İnceleme metni:
******************************

Yeni keşfedilen gezegen, bilim insanlarını şaşırttı: Devasa atmosfer nereye gitti?

Yeni gezegen "alışılmadık derecede yoğun"

TOI-332b her yönüyle sıradışı bir gezegen diye nitelendi (Warwick Üniversitesi)
TOI-332b her yönüyle sıradışı bir gezegen diye nitelendi (Warwick Üniversitesi)
TT

Yeni keşfedilen gezegen, bilim insanlarını şaşırttı: Devasa atmosfer nereye gitti?

TOI-332b her yönüyle sıradışı bir gezegen diye nitelendi (Warwick Üniversitesi)
TOI-332b her yönüyle sıradışı bir gezegen diye nitelendi (Warwick Üniversitesi)

Yeni keşfedilen bir ötegezegen, gökbilimcilere şaşırtıcı bir sorun sundu. Gözlemler, bu gezegenin sıradışı biçimde devasa atmosferini kaybettiğini gösteriyor.

******************************

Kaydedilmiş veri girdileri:
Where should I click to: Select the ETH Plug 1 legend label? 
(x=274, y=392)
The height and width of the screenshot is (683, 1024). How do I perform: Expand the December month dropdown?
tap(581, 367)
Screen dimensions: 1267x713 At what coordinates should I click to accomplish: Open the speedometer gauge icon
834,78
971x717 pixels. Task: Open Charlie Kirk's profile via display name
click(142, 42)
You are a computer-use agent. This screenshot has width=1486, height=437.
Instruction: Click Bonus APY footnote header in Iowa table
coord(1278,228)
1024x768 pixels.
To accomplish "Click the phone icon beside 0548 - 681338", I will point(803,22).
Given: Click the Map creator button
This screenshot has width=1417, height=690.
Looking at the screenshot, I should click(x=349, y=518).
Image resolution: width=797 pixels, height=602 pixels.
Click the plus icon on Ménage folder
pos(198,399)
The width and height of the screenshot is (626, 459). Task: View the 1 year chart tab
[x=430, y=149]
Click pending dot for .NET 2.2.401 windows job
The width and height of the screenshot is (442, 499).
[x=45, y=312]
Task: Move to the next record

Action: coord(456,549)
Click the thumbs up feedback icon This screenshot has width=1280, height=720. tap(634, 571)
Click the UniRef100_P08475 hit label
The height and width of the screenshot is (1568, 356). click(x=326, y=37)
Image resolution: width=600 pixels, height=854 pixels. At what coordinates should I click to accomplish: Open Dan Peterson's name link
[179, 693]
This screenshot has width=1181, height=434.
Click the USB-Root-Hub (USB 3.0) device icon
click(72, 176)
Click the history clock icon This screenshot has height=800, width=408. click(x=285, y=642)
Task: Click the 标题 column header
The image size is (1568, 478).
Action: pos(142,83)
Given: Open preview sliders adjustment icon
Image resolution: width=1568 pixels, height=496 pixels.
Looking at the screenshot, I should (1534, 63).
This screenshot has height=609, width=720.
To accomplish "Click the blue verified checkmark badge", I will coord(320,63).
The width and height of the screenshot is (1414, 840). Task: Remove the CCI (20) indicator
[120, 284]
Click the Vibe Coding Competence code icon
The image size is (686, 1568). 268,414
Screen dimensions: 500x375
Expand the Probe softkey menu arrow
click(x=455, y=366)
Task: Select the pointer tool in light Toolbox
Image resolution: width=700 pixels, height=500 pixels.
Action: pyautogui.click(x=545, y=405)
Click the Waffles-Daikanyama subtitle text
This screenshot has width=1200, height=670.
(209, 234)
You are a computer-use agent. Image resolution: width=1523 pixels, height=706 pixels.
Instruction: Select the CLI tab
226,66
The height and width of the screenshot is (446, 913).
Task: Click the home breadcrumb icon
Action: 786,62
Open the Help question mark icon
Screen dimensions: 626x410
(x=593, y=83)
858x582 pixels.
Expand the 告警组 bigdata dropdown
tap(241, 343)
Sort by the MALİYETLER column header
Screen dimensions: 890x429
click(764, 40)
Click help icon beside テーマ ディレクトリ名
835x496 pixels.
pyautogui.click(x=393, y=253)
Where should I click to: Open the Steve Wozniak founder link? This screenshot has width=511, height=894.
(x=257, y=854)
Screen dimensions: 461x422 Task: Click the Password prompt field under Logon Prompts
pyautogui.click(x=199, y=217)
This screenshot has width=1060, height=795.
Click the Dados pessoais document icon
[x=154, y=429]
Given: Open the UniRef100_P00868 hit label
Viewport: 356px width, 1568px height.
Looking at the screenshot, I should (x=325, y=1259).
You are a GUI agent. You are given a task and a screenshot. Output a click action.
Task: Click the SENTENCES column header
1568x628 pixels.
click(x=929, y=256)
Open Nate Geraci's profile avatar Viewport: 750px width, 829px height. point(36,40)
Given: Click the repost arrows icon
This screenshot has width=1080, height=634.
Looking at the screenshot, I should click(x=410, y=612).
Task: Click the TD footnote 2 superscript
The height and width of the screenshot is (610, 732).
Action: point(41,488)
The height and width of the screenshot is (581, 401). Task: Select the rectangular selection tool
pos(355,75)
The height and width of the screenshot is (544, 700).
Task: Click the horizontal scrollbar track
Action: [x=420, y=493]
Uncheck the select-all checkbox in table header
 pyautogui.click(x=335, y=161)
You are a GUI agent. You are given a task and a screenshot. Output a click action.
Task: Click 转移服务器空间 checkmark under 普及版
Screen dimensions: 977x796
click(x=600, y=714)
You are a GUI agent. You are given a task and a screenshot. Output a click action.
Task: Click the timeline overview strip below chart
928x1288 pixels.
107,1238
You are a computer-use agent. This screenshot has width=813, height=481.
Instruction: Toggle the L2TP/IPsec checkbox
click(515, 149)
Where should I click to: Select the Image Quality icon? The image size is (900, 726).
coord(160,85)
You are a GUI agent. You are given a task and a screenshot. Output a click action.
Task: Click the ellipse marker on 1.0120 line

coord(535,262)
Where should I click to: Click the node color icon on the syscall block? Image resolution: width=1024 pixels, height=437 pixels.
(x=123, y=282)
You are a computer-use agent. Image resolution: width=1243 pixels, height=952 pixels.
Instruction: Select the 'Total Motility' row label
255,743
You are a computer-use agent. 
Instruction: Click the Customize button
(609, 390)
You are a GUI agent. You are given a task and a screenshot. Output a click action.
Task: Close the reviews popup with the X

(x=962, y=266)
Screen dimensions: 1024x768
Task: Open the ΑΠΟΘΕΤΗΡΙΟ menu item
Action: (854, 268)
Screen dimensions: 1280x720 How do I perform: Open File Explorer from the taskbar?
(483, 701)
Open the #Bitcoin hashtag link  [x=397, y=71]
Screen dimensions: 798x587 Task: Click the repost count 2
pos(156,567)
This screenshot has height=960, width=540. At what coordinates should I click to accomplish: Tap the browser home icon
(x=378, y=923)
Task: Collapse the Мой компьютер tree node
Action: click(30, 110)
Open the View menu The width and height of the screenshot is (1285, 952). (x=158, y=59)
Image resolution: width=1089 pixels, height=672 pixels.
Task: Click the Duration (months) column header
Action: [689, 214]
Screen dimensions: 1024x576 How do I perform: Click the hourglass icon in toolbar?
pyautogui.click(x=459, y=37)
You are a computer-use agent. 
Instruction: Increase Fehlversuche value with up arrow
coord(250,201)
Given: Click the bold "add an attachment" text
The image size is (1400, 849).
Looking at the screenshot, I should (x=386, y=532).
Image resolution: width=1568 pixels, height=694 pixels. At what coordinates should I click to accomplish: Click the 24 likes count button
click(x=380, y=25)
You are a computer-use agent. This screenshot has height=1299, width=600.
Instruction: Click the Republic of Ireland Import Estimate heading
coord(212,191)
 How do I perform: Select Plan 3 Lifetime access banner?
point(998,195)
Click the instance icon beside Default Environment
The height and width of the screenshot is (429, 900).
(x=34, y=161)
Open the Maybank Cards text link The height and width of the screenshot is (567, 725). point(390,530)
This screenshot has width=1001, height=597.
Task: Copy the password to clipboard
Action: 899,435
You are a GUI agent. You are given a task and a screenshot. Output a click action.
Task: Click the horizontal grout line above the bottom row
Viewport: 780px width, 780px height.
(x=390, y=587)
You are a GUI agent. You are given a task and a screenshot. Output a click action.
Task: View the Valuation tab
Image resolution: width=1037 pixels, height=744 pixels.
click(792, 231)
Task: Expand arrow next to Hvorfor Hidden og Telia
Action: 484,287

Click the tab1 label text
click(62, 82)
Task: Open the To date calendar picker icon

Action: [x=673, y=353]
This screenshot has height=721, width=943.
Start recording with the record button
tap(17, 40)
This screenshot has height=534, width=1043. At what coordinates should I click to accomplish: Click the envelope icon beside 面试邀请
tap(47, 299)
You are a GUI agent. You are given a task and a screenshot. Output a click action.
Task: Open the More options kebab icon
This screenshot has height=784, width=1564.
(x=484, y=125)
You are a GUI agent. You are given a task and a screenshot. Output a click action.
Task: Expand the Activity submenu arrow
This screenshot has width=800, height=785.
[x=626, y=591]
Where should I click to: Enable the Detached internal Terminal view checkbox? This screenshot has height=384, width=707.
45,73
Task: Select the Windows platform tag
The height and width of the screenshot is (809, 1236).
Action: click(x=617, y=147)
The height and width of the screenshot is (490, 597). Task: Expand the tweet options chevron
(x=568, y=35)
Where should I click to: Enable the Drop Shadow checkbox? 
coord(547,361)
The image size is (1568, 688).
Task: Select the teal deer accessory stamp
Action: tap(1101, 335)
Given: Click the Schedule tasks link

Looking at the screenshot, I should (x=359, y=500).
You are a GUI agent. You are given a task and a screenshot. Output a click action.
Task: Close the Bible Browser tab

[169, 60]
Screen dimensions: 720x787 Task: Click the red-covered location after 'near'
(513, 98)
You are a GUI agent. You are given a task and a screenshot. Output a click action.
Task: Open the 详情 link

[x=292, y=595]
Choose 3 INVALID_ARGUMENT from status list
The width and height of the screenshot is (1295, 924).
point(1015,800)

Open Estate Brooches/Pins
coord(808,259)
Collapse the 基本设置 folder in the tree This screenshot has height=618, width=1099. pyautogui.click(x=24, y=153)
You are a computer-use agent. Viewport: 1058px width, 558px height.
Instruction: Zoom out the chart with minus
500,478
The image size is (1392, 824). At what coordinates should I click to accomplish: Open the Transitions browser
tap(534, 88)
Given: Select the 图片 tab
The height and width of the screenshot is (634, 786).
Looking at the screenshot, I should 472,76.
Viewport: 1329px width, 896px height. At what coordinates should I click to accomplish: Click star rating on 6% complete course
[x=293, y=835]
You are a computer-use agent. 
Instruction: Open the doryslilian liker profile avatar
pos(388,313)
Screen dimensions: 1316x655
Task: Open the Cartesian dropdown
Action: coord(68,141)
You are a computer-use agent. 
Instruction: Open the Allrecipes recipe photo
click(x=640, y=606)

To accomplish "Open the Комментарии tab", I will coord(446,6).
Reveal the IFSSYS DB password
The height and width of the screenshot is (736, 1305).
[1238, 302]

******************************

Tamamlanacak alıştırmalar:
[A] Ötegezegen haberine göre gözlemler, yeni keşfedilen gezegenle ilgili neyi gösteriyor?
[B] Ötegezegen haberini son cümleden sonra sürdürün.

Etkinlik cevapları:
[A] Gezegenin sıradışı biçimde devasa atmosferini kaybettiğini gösteriyor.

[B]
TOI-332b diye adlandırılan cismin fiziksel özellikleri ve yıldızına olan yörüngesel uzaklığının mevcut gezegen oluşumu teorisiyle açıklanması zor.

Birleşik Krallık'taki Warwick Üniversitesi'nden astrofizikçi Ares Osborn liderliğindeki ekip, yeni gezegenin "alışılmadık derecede yüksek yoğunluğa sahip olduğunu" belirtti.

Neptün büyüklüğündeki bu gezegenin, yıldızına epey yakın bir yörüngede dönmesi de bilim insanlarını şaşırttı.

Zira yıldızların yakınında bu boyutlarda gezegenlere çok nadiren rastlanıyor.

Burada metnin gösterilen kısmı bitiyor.